>> begin

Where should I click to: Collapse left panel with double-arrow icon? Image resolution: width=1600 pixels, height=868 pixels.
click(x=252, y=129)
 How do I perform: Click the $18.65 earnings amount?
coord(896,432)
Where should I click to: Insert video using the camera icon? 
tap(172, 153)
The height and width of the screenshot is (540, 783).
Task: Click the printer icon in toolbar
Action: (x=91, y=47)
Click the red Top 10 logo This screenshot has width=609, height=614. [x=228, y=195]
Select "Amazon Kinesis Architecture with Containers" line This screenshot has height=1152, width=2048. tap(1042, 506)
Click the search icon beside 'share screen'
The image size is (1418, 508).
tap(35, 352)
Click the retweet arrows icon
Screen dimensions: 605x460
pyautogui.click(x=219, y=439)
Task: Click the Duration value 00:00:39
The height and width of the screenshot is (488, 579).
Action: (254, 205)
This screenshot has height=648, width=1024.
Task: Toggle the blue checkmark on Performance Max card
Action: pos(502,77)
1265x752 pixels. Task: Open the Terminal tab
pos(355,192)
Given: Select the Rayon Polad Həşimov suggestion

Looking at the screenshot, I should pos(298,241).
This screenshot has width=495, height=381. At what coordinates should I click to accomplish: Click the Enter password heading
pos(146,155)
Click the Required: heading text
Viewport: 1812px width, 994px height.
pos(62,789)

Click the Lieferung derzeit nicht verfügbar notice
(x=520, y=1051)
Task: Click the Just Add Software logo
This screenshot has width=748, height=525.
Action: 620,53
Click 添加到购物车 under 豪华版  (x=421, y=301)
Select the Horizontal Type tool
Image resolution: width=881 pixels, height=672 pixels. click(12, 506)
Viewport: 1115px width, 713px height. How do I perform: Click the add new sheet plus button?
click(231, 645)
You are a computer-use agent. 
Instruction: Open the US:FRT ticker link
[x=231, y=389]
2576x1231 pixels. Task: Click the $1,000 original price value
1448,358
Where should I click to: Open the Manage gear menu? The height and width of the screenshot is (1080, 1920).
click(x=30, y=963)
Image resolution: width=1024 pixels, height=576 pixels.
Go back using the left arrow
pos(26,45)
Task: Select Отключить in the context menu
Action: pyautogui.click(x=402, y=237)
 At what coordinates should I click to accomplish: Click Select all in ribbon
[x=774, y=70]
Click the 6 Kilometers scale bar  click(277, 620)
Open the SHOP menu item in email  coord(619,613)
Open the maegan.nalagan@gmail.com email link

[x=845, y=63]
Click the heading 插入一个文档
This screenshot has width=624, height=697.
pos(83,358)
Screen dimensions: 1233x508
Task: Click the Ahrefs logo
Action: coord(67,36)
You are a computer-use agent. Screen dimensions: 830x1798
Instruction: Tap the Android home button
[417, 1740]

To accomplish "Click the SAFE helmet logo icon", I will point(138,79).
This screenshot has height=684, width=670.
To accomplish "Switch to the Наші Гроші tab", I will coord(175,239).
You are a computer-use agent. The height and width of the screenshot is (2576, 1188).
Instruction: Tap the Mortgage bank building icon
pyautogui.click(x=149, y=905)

>> end

_What you are asked to do:_
In the listing, from the line with "Image resolution: width=1024" through the end, swap "Tap" for "Press" and give back only those lines, with everything else unchanged.

_Result for this task:_
Image resolution: width=1024 pixels, height=576 pixels.
Go back using the left arrow
pos(26,45)
Task: Select Отключить in the context menu
Action: pyautogui.click(x=402, y=237)
 At what coordinates should I click to accomplish: Click Select all in ribbon
[x=774, y=70]
Click the 6 Kilometers scale bar  click(277, 620)
Open the SHOP menu item in email  coord(619,613)
Open the maegan.nalagan@gmail.com email link

[x=845, y=63]
Click the heading 插入一个文档
This screenshot has width=624, height=697.
pos(83,358)
Screen dimensions: 1233x508
Task: Click the Ahrefs logo
Action: coord(67,36)
You are a computer-use agent. Screen dimensions: 830x1798
Instruction: Press the Android home button
[417, 1740]

To accomplish "Click the SAFE helmet logo icon", I will point(138,79).
This screenshot has height=684, width=670.
To accomplish "Switch to the Наші Гроші tab", I will coord(175,239).
You are a computer-use agent. The height and width of the screenshot is (2576, 1188).
Instruction: Press the Mortgage bank building icon
pyautogui.click(x=149, y=905)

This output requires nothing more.